RWE’s decision highlights the central difficulty in achieving Europe’s wind targets. Huge projects are planned, but few investors are willing to stake the billions needed to build them in an environment where government subsidies are essential but uncertain and costs can skyrocket.
Catch that? Government handouts “are essential” to the viability of this project, as they are for the wind industry as a whole.
The U.K. has pioneered offshore wind power, maximizing its island status with more turbines than any other country, but some investors have balked at the relatively new technology and the cash outlay needed for the next phase of development.
“You worry at the moment, when [offshore] is very expensive, and relies on a long-term government contract at a very high price.
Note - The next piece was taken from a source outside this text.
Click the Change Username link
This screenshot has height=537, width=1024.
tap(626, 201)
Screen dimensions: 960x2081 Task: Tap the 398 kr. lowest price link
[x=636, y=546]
And you also don’t know how it’s going to be to operate in very harsh conditions” out at sea, said Emma Tinker of private-equity firm HgCapital, a long-established investor in renewable energy.
Again, offshore wind depends on “a long-term government contract.”
HgCapital, which has £5.6 billion under management, is putting its money into onshore wind and solar, technologies that could be competitive with fossil-fuel power and “shouldn’t need cash subsidies” within five years, according to Ms. Tinker. The high cost of building offshore wind generation, by contrast, means that government support is required to make the price competitive.
“You have to spend a huge amount of money before the first turbine starts to turn…You could have a couple of years where you have hundreds of millions of pounds out and no return,” said Richard Nourse, managing partner at Greencoat UK Wind, UKW.LN -0.24% an infrastructure fund that invests solely in British wind farms but won’t risk money on building offshore installations.
Unlike governments, businesses generally need to be mindful of whether they are spending money wisely.
To make matters worse, the bounty of cheap oil and gas from U.S. shale has made renewable energy even less competitive.
Advocates of green energy say sticking with fossil fuels is a short-term plan. But the market preference for cheaper alternatives means only government can force through plans for new, expensive technologies.
The market for conventional energies is so successful that “only government can force through plans for new, expensive technologies” like wind and solar.
Of these, offshore wind is arguably the priciest, and uncertainty over how subsidies will work is another reason for investors hanging back.New energy legislation, due to pass in the U.K. before year’s end, might provide some clarity. But utilities remain concerned.
None of this is a surprise. None of this is new. Markets get it. Pie-in-the-sky politicians and regulators don’t.